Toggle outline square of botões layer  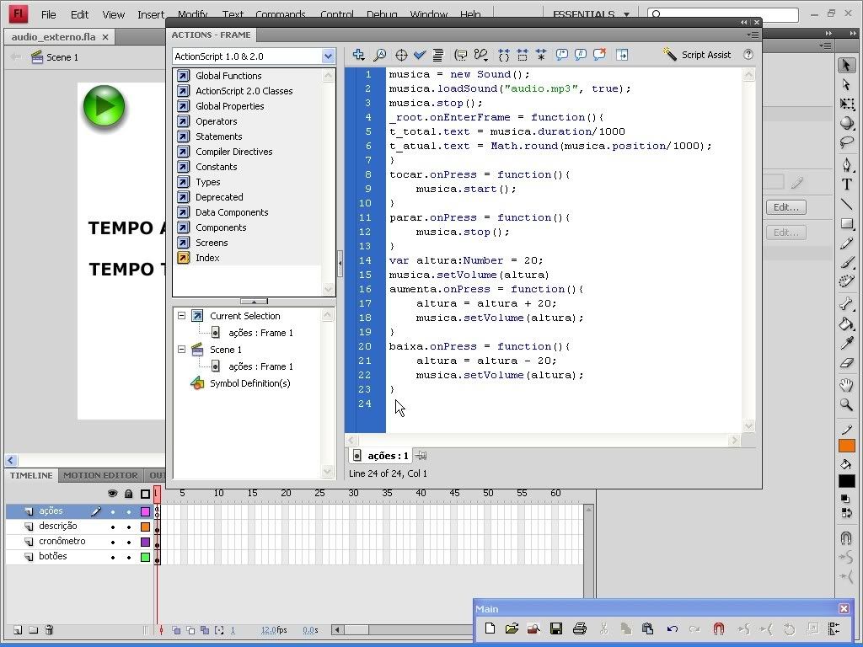145,557
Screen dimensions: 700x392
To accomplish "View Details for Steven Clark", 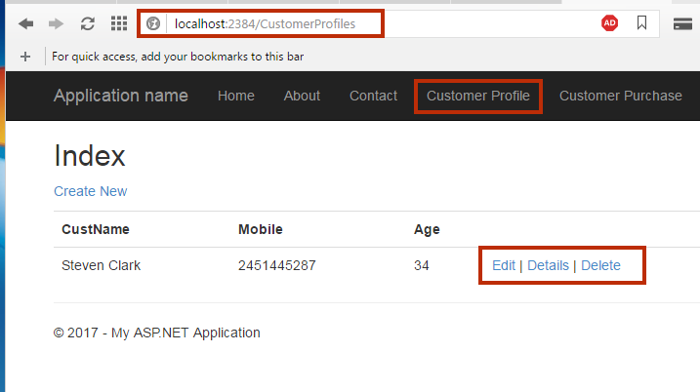I will click(x=549, y=265).
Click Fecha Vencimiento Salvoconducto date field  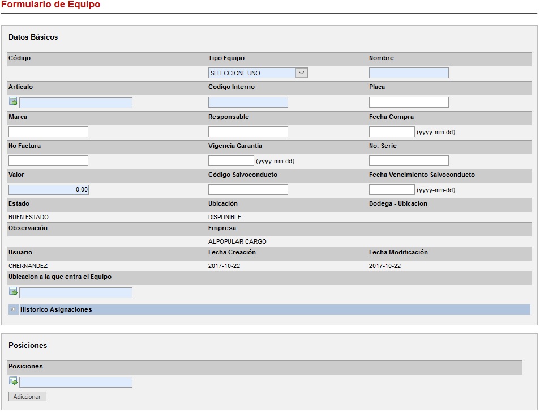click(x=391, y=190)
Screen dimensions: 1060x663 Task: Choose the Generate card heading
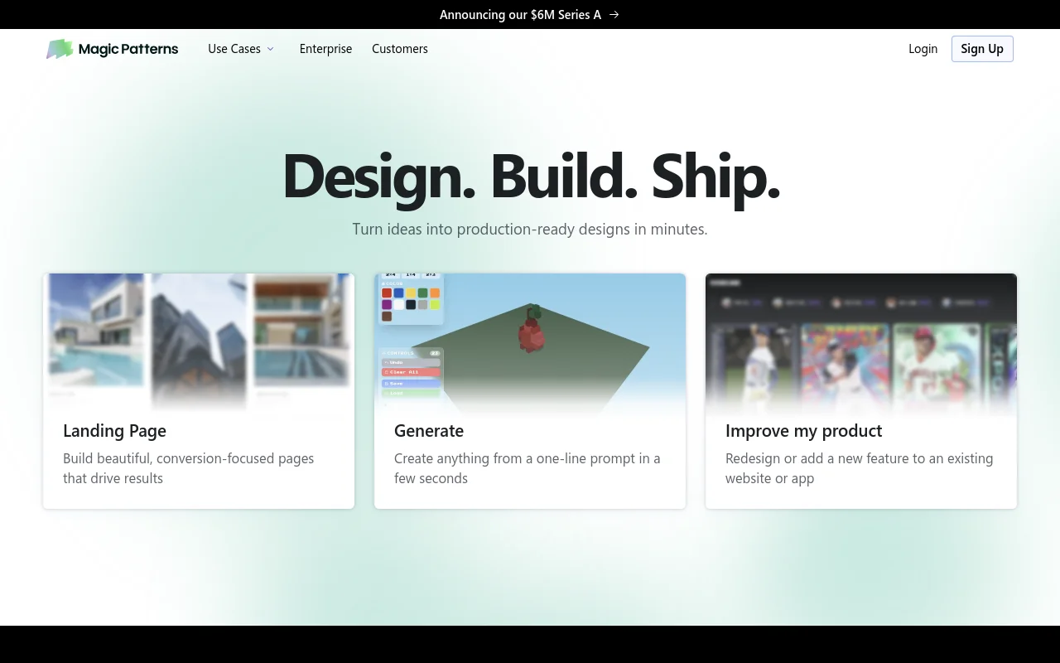point(428,431)
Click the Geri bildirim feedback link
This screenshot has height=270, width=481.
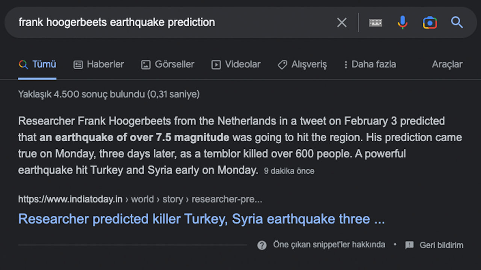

------------------------------------------------------------------------

The lines to retype begin with the one containing "Screen dimensions: 1060x663" and end with the last line of the records. Reproduce them exactly and omit the pictures.

Solution to this exercise:
Screen dimensions: 1060x663 Task: Choose the Generate card heading
point(428,431)
Click the Geri bildirim feedback link
This screenshot has height=270, width=481.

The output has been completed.